WHAT YOU ARE ASKED TO DO: Pull every line holding the word "arrow" from the data below and copy it.

INPUT DATA:
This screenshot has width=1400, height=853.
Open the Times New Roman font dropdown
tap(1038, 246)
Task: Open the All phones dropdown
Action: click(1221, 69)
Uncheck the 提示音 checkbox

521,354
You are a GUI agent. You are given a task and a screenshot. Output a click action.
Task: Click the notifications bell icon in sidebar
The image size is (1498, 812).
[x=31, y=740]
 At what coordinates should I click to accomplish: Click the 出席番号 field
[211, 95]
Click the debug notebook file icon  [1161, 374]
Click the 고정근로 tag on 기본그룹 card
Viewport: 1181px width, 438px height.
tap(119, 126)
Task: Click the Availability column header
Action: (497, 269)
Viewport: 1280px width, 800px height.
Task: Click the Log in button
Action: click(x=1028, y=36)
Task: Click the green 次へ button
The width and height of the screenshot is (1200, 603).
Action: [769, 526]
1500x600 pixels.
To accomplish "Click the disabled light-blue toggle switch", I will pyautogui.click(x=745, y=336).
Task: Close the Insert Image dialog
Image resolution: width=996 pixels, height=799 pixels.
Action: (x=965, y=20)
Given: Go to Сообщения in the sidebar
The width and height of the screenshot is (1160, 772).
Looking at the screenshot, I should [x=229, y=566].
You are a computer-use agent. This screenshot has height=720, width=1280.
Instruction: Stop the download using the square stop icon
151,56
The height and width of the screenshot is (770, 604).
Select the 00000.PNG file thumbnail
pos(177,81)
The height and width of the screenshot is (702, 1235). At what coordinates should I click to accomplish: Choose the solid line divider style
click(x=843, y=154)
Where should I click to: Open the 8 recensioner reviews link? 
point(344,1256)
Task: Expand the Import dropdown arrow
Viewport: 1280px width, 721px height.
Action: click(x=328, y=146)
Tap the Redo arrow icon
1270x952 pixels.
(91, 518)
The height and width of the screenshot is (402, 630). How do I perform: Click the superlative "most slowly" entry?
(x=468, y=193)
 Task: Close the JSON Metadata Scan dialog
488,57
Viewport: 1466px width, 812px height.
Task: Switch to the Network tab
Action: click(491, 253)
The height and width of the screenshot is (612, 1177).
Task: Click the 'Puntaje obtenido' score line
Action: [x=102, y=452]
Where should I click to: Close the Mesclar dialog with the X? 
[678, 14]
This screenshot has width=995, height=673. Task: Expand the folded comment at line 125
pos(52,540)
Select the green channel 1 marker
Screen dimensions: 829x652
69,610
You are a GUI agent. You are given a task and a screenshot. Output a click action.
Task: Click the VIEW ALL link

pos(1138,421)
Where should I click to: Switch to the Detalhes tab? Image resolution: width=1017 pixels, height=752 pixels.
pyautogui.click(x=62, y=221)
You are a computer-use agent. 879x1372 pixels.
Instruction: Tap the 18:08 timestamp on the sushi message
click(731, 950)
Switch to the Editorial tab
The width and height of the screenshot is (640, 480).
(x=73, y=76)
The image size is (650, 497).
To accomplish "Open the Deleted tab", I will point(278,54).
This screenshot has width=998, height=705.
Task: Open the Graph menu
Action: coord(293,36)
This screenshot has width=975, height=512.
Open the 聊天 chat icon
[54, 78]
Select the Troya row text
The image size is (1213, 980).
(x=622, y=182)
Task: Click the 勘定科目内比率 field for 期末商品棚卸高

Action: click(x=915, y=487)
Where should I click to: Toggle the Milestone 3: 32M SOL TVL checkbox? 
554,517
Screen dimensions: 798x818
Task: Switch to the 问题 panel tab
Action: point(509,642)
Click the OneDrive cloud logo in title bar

ANSWER AREA:
Task: Expand the Import dropdown arrow
Tap the Redo arrow icon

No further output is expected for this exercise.